══ Extrait présenté

Mais comme je n’ai quand même pas vocation d’éditeur, et que je ne suis notamment pas capable de faire grossir assez la chose pour que l’énergie dépensée me paraisse en valoir la chandelle (on parle d’une cinquantaine ou d’une centaine d’exemplaires, à peu près sans diffusion, c’étaient de tout petits tirages retirés à mesure), le petit Tchouc-Tchouc va en effet s’arrêter là. Je remercie bien les gens qui nous ont fait l’honneur de nous suivre !

Voitachewski : La revue a, je trouve, un petit côté suranné. Probablement par son format, son papier qui semble jauni par le temps, les illustrations de couverture… On dirait un peu un illustré qu’on retrouverait dans un grenier et qui regorgerait de trésors disparus… Est-ce une revue habitée par la nostalgie ? Si oui, l’êtes-vous aussi ?

Lucas Méthé : Pour ce qui est de mes goûts, ma foi, ça se peut. Ce n’est pas terrible à dire, n’est-ce pas ? En tout cas je ne vois pas ça comme une qualité. Pour la revue, c’est vrai que certains auteurs que j’ai ramenés ont un dessin qu’on pourrait qualifier d’un peu vieillot, ou alors il faudrait simplement dire d’un peu en dehors du temps ? Pas dans l’air du temps, certainement, mais ça ce n’est pas un défaut. Je ne trouve pas non plus qu’ils soient « esthétisants », je sens seulement chez eux du naturel ; parce qu’ils sont comme ça, un peu hommes des cavernes (il y en a au moins un qui vit dans une ferme, je suppose avec des murs en pierre, je suppose qu’il ne doit pas avoir chaud l’hiver). Ça peut ressembler éventuellement à certains dessinateurs du temps passé, mais n’est-ce pas parce que les dessinateurs en question avaient eux-mêmes quelque chose d’en dehors du temps ? Il y a ainsi l’usage de la plume, qui permet un tracé qui souvent me touche, non parce que ça fait ancien mais parce que ça donne à voir comment le dessin se fait, ça donne des indications sur la lenteur ou la vitesse d’exécution, sur la pression des doigts, sur l’aisance ou la difficulté, l’attention ou l’inattention soudaine, enfin sur l’état d’esprit ou l’état nerveux dans lequel le dessinateur était. Tout cela me paraît intéressant, touchant, riche, vivant, c’est une « petite histoire » à l’intérieur des petites histoires que les récits proposent.
Pour ce qui est de l’aspect de la revue, ça vient aussi de ce que je n’aime pas trop qu’on associe systématiquement le luxe à la beauté (dans les livres, les revues). Esthétiquement je trouve que c’est faux, et éthiquement ça ne me va pas trop non plus ; c’est logique à la fin que ces deux aspects se rejoignent.

════
══ Données fournies

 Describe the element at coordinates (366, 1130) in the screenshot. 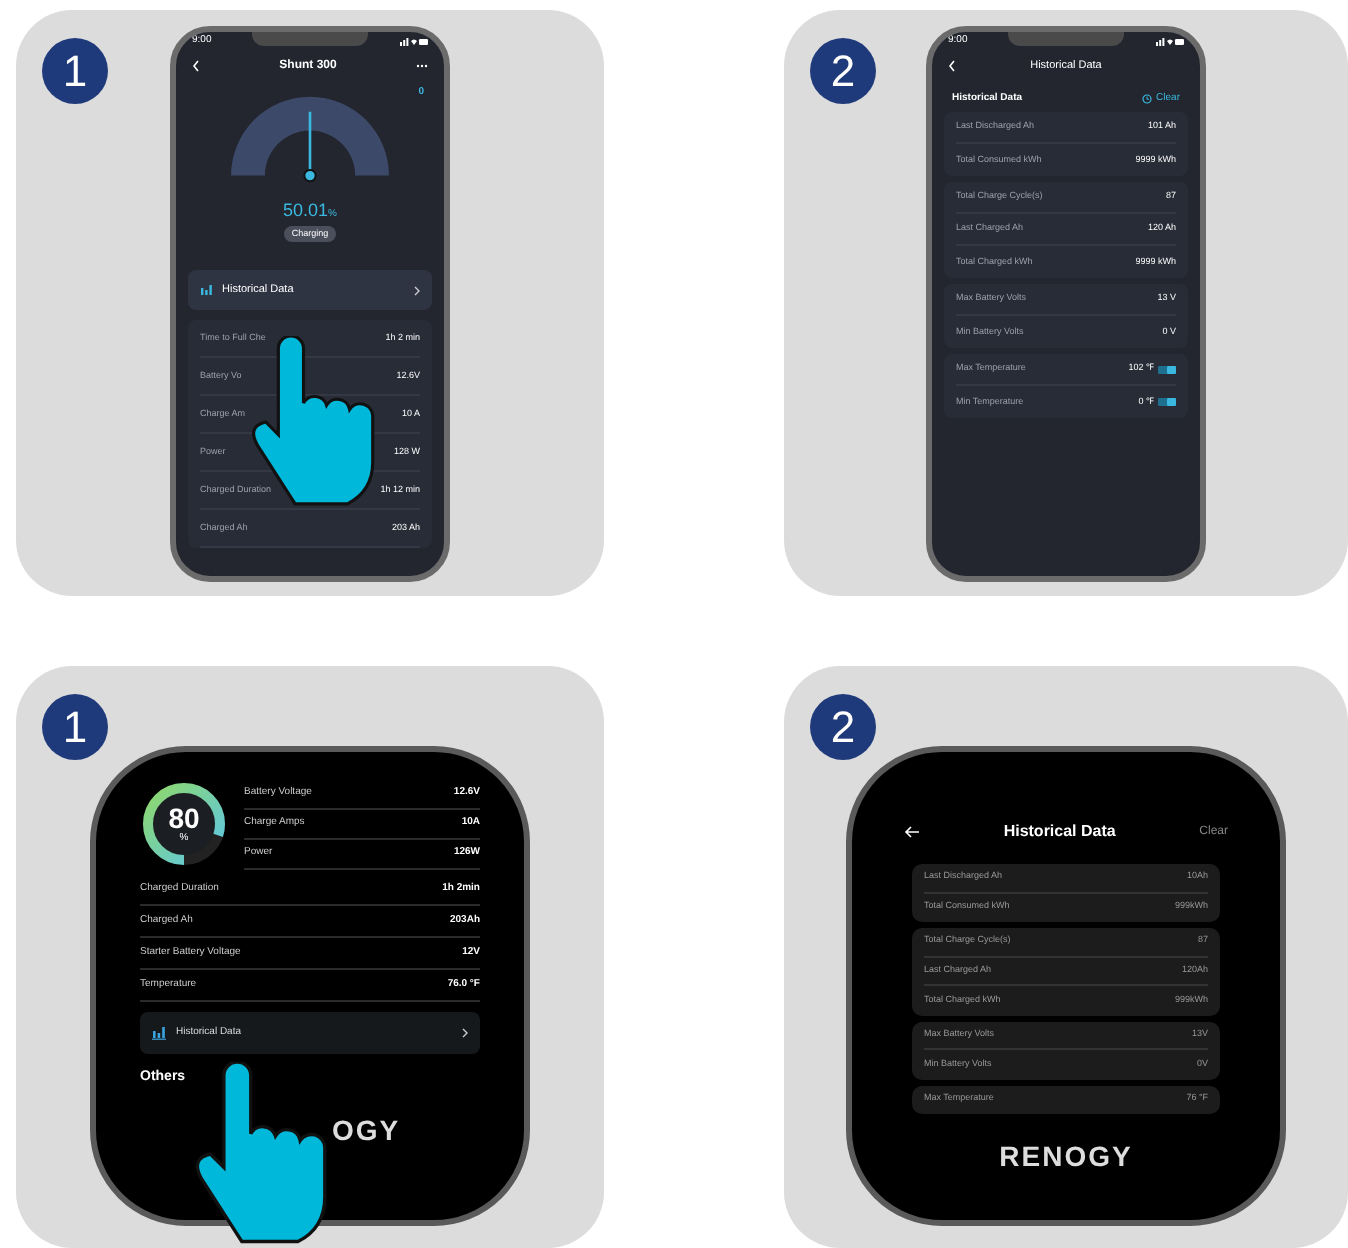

════

◆ **Consignes**
1 - Dans l'entretien sur la revue, Lucas Méthé dit que le tracé à la plume donne des indications sur plusieurs points. Relevez-les tous.
2 - Poursuivez l'entretien sur la revue à partir de sa dernière phrase.

◆ **Réponses fournies**
1 -
- la lenteur ou la vitesse d'exécution
- la pression des doigts
- l'aisance ou la difficulté
- l'attention ou l'inattention soudaine
- l'état d'esprit ou l'état nerveux dans lequel le dessinateur était

2 -
Je vous ai peut-être envoyé un exemplaire qui avait un peu pris l’humidité dans ma cave ?

Voitachewski : Une des caractéristiques de Tchouc-Tchouc est aussi qu’elle combine des illustrations, de la bande dessinée et des textes (vos écrits, mais aussi le journal d’Ambre que j’ai au passage beaucoup aimé !). Cela m’évoque vos premiers travaux (L’Apprenti) par exemple, sans phylactères et dans lequel les images viennent aérer les blocs de texte, sans que lien entre les deux soit toujours évident. Quel est votre rapport à l’écrit ? Y a-t-il dans Tchouc-Tchouc la volonté d’approfondir les liens entre image et texte ?

Lucas Méthé : Il n’y a pas de plan général pour aller dans une direction qui serait un approfondissement entre texte et image, ou quelque chose comme ça. C’est simplement qu’à un moment donné je ne savais plus quoi faire de mon dessin, et j’ai arrêté de dessiner ; par contre j’avais des idées à sortir, et je les ai fait sortir ; quand elles ont tendu à prendre forme de poèmes, j’ai fait des poèmes ; et quand le dessin a voulu revenir, je l’ai laissé revenir, et j’en ai été content. J’ai l’impression qu’un certain naturel dans la venue des choses est un meilleur garant de l’intérêt qu’il y a à les faire, que ne le serait la volonté. Si j’avais voulu que Tchouc-Tchouc ou mes autres travaux soient des manifestes, ç’aurait été des « manifestes en faveur de rien », ou en faveur de l’idée que ce que l’art devrait avoir en vue ne peut pas être défini d’avance.
Mais peut-être qu’en fait j’y mets du mien plus que je ne crois ? Peut-être qu’en réalité je désire une certaine amplitude, c’est possible.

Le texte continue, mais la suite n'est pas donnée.